Patience is a Virtue - Testing Confirms Liquid Hardeners Realize Maximum Performance When Applied After 28 Days

A growing trend within the concrete flooring industry is to apply liquid hardeners on freshly-troweled concrete in what is referred to as a “pre-seal” or a “cure-coat.” Conversely, Nox-Crete has historically advised applicators to wait and apply liquid floor hardeners a minimum of 28 days after concrete placement to allow for maximum performance. The 28 day recommendation was based on intuition and a strong understanding of the chemistry behind liquid floor hardeners and the means by which they densify concrete surfaces. The lack of conclusive data led Nox-Crete to not only ask but to answer the question, does the timing of the application (Day One vs. Day 28) impact the liquid floor hardener’s ability to improve abrasion resistance?


Liquid Floor Hardeners and Calcium HydroxideASTM D4060 Tech Bulletin1

When water reacts with cement, it forms calcium silicate hydrate gels that provide most of the strength in concrete. A byproduct of that reaction is calcium hydroxide, a soft material that does little to increase the strength of concrete yet it occupies as much as 15% of the volume of cement paste. Silicate-based liquid floor hardeners take advantage of calcium hydroxide by chemically reacting with it to form calcium silicate hydrate gels – the desired component in concrete. These gels fill calcium hydroxide-saturated bleed water channels and voids to increase the treated concrete’s surface density, strength and durability.

Concrete Hydration

The majority of the surface pores and capillaries in freshly placed concrete remain filled with mix water for several hours or longer after concrete placement. As concrete hydrates and cures, mix water can remain within the concrete for days or longer continuing to react with cement resulting in stronger concrete. The longer the concrete has to hydrate the more calcium hydroxide byproduct and calcium silicate hydrate gels are produced. By day 28, the majority of the cement has been hydrated, much of the excess mix water has evaporated and the concrete has reached its theoretical design strength.

◇ ◇ ◇

▶ Tasks to complete:
a – Summarize the piece on liquid floor hardeners in two sentences.
b – Answer these questions from the piece on liquid floor hardeners:
(i) What two terms describe applying liquid hardeners to freshly troweled concrete?
(ii) Up to what share of the volume of cement paste can calcium hydroxide occupy?
(iii) How long do most surface pores and capillaries in freshly placed concrete stay filled with mix water?
c – Write the next part of the piece on liquid floor hardeners, continuing on from its final sentence.

▶ Information shown:

◇ ◇ ◇

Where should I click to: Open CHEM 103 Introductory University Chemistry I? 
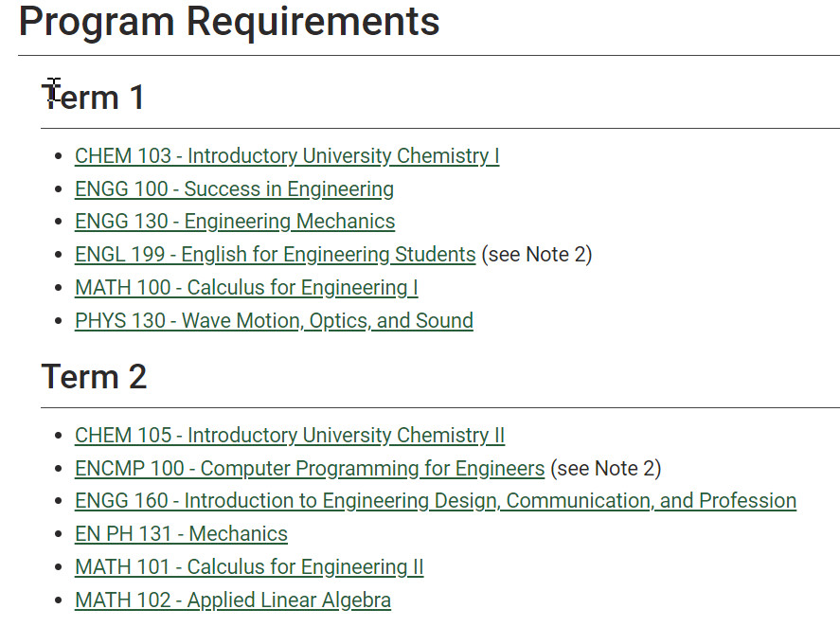(287, 156)
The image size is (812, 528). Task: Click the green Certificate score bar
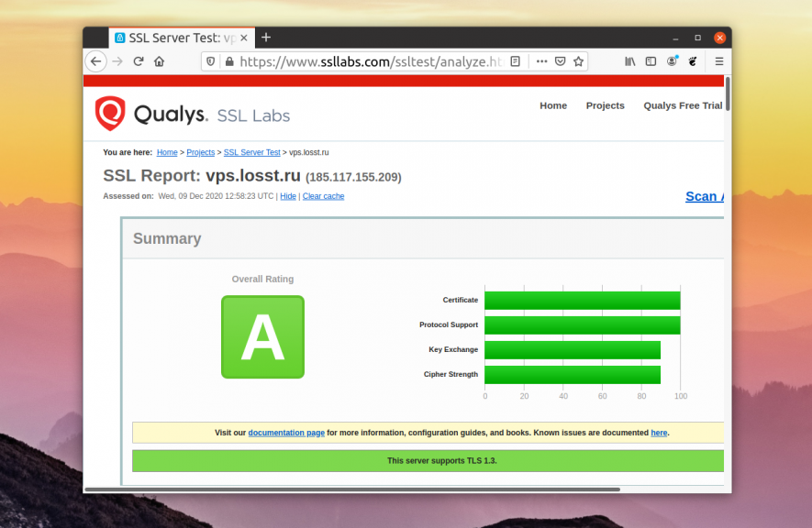coord(582,301)
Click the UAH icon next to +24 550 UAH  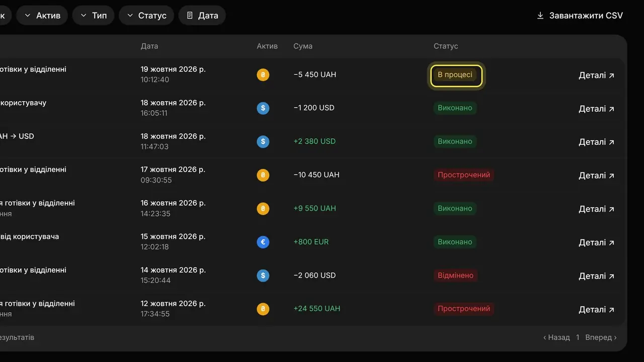pyautogui.click(x=263, y=309)
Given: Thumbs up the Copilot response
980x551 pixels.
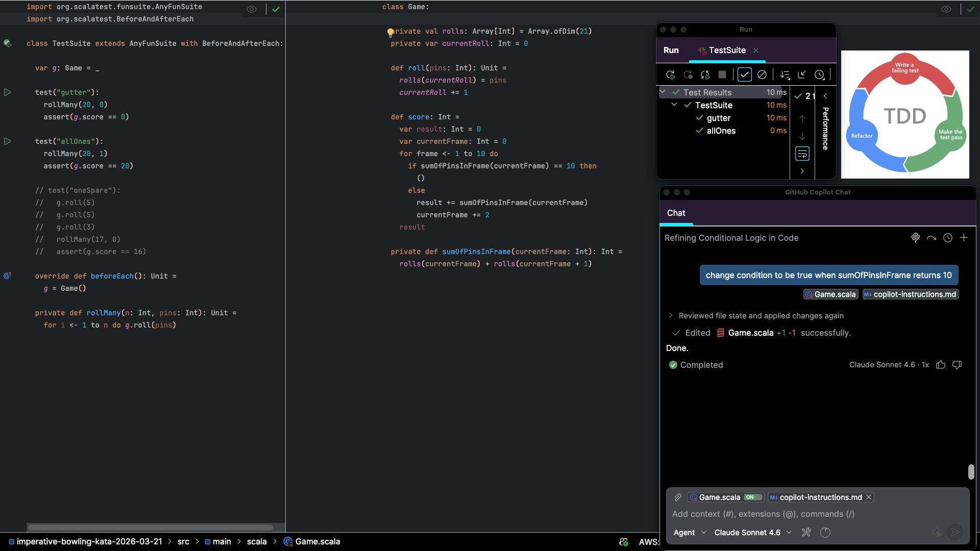Looking at the screenshot, I should [941, 365].
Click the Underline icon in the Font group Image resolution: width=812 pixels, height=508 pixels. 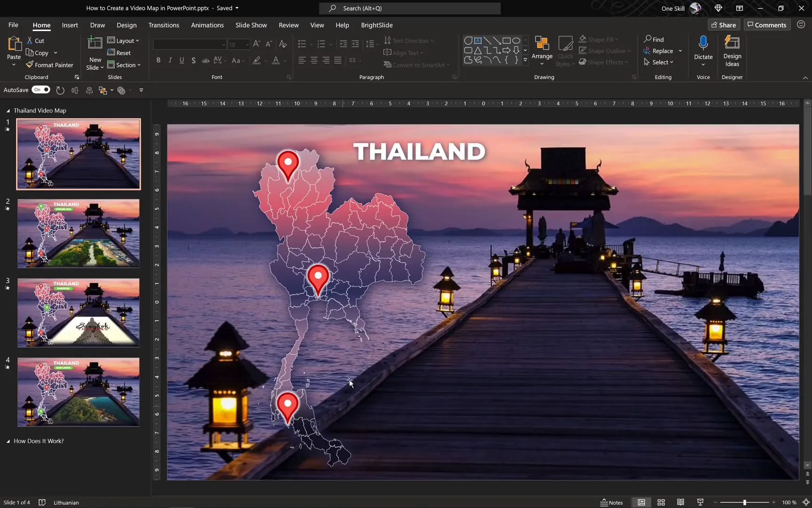point(182,60)
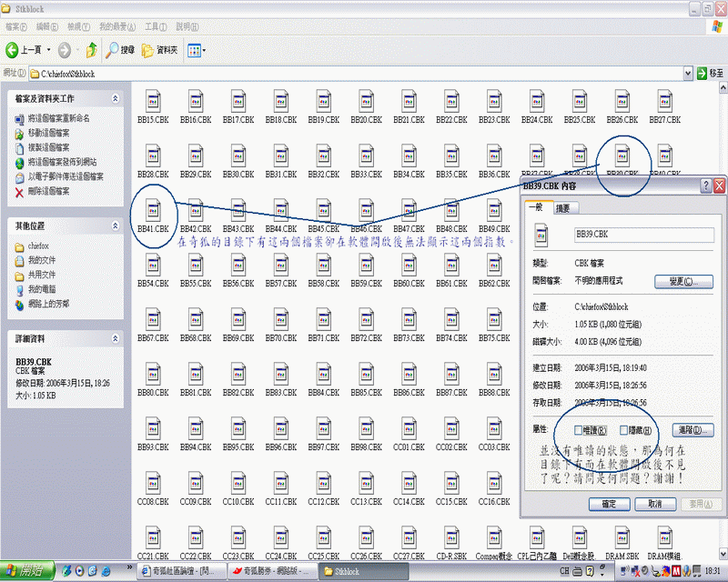Click the Up one level folder icon
Image resolution: width=728 pixels, height=582 pixels.
[92, 50]
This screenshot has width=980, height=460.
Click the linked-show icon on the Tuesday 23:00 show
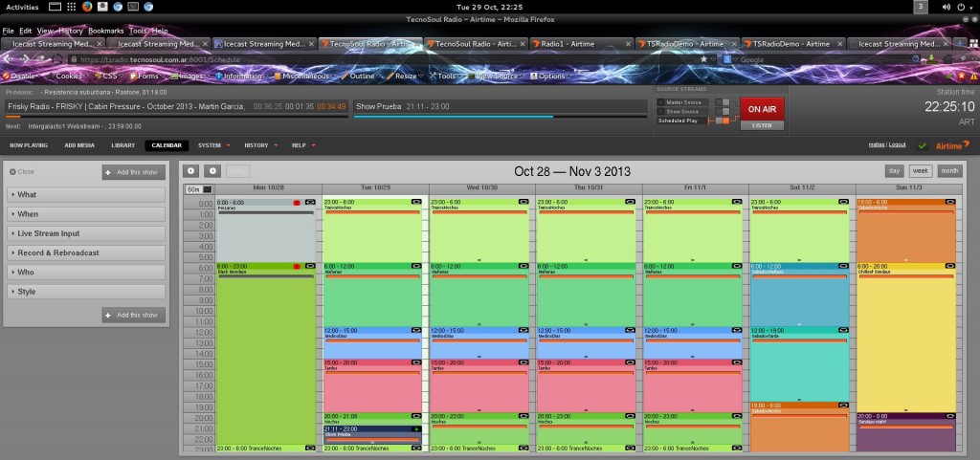coord(416,203)
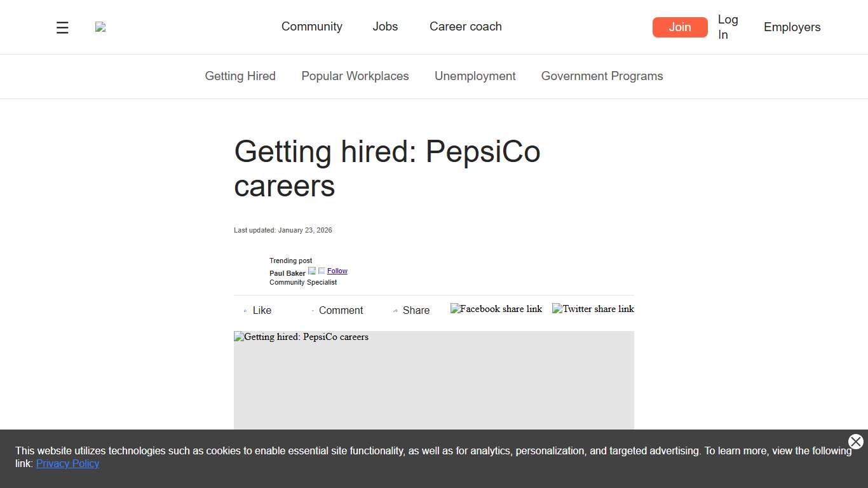Image resolution: width=868 pixels, height=488 pixels.
Task: Click the Share icon on the post
Action: [411, 310]
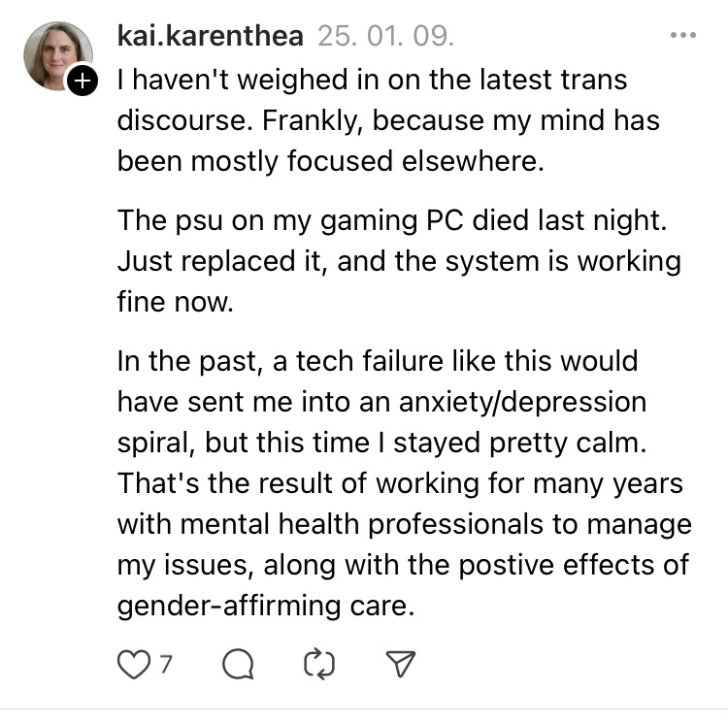This screenshot has width=728, height=724.
Task: Go to kai.karenthea's profile via username
Action: [x=210, y=37]
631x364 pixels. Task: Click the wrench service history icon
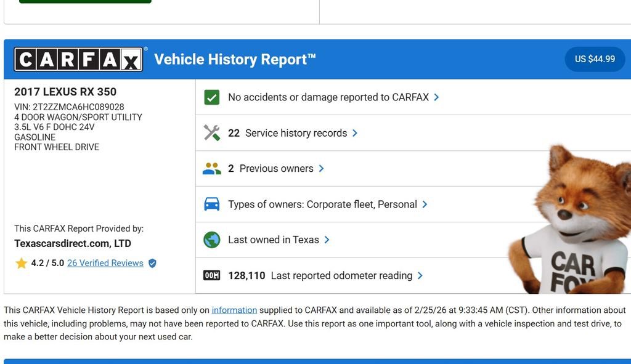(x=211, y=133)
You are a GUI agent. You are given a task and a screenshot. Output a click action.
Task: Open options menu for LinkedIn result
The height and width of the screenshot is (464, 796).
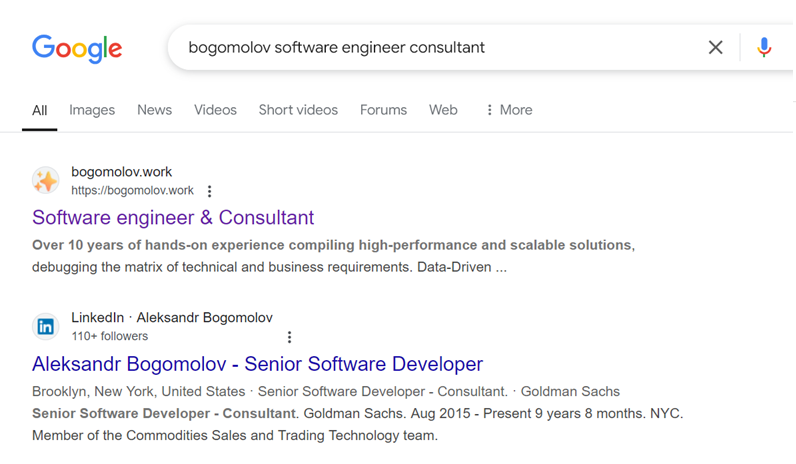tap(289, 337)
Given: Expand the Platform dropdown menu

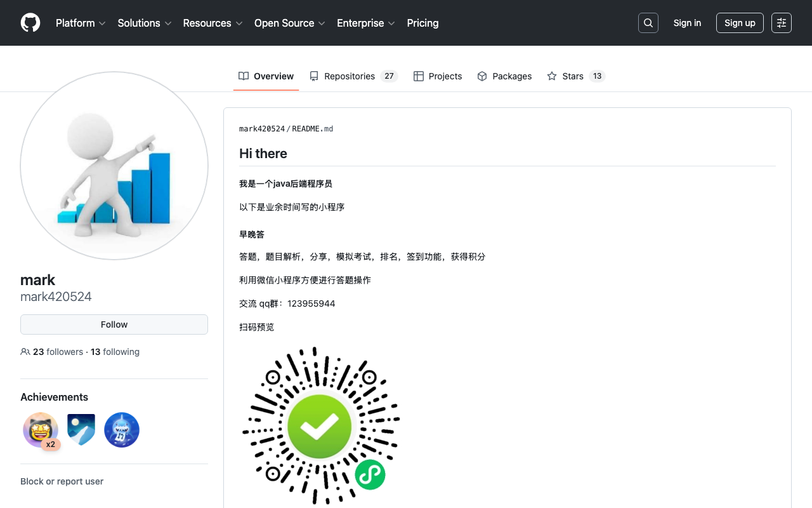Looking at the screenshot, I should 81,23.

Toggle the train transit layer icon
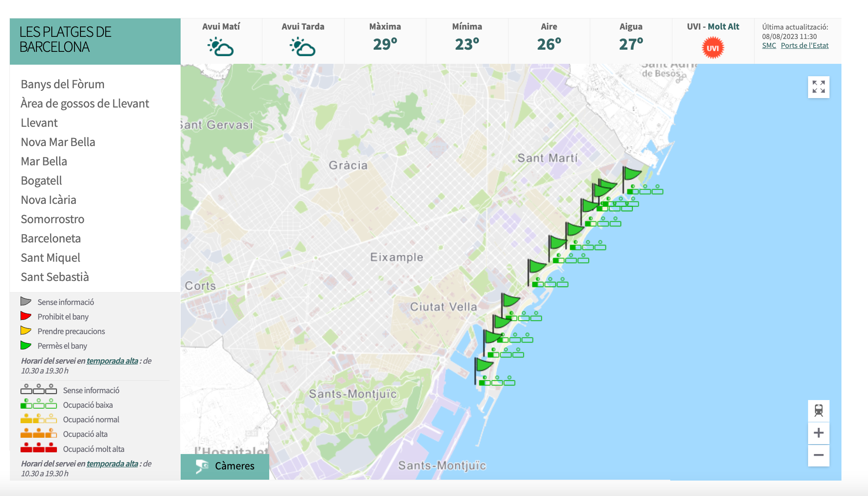818,411
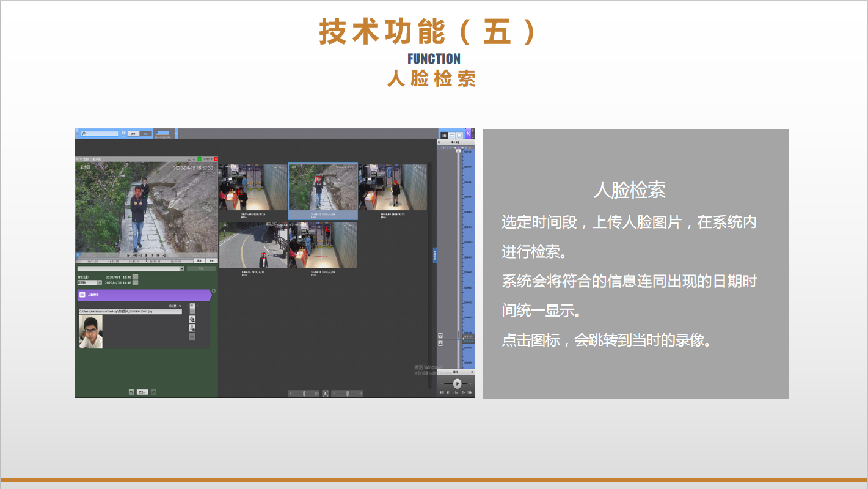
Task: Browse for a face image file
Action: [x=192, y=312]
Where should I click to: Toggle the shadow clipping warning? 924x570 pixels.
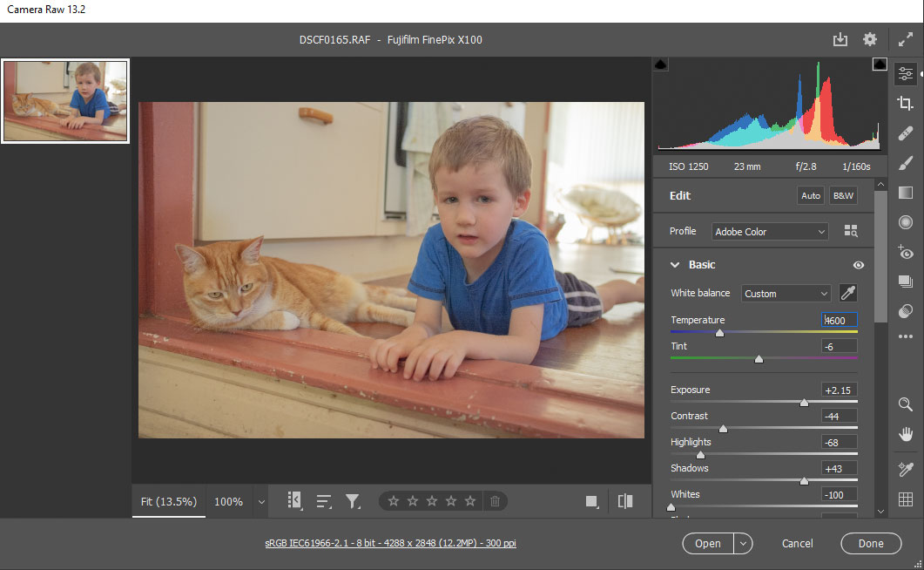(x=660, y=64)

◇ ◇ ◇

▶ Results by task:
a – Nox-Crete has long advised applying liquid floor hardeners at least 28 days after concrete placement, unlike the growing practice of applying them to freshly troweled concrete. It sought to determine whether Day One or Day 28 application affects abrasion resistance, noting that silicate-based hardeners react with calcium hydroxide to form calcium silicate hydrate gels and that by day 28 most of the cement has hydrated and the concrete has reached its theoretical design strength.

b –
(i) "Pre-seal" or "cure-coat."
(ii) As much as 15%.
(iii) Several hours or longer after placement.

c –
Day One

With little time to properly hydrate on day one, the concrete slab contains a limited amount of calcium hydroxide available to chemically react with the liquid hardener. Simultaneously, the presence of excess mix water prevents the liquid hardeners from penetrating deep enough into the concrete to react with any calcium hydroxide that may be present. The liquid hardener, unable to penetrate concrete pores and with limited amounts of calcium hydroxide to react with, remains on the concrete’s surface and reacts with the air to form useless, non-strengthening salts.

Day 28

Conversely, after 28 days of hydration, pores and capillaries are theoretically free of excess mix water and calcium hydroxide is abundant. Hardeners, having a clear path into the pores and capillaries and able to penetrate beyond the concrete’s surface, react with the calcium hydroxide throughout the slab and create calcium silicate hydrate gels. The performance of liquid floor hardeners are limited when concrete to be treated lack a sufficient amount of calcium hydroxide, or when it is unable to penetrate due to the surface being saturated with water.


ASTM D4060 Taber Abrasion

CaptureFollowing the ASTM D4060 procedure, Nox-Crete used a Taber Abraser to test concrete disks treated with a traditional silicate based-liquid hardener. The following conditions were met for all prepared test specimens:

-All concrete test specimens were cast from the same batch of concrete.
-The specimens were air-dry cured in a temperature controlled room in sealed plastic bags with 100% humidity for seven days at approximately 100°F and then allowed to air-dry for 21 days at room temperature.
-Liquid hardeners were applied to all specimens at 200 sf/gal.
-“Day One” Disk specimens were treated with a traditional silicate based liquid hardener approximately eight hours after the test specimens were cast.
-“Day 28” Disk specimens were treated with a traditional silicate based liquid hardener 28 days after the test specimens were cast.
-A third set of Disk specimens were not treated with any liquid hardener and served as “Control” for testing.
-All concrete disk sets were tested 42 days after the concrete specimens were cast.

The Test Method

The ASTM D4060 Taber Test Method mounts concrete disk test specimens to a turntable platform that rotates at a fixed speed. Two abrasive wheels are lowered onto the specimen’s surface and abrade the specimen as it rotates. Abrasion is measured by the amount of ground up concrete removed from the surface. Concrete dust/debris is carefully collected from the abraded specimen and weighed on an analytical balance. The more concrete debris removed and collected, the more heavily abraded the surface.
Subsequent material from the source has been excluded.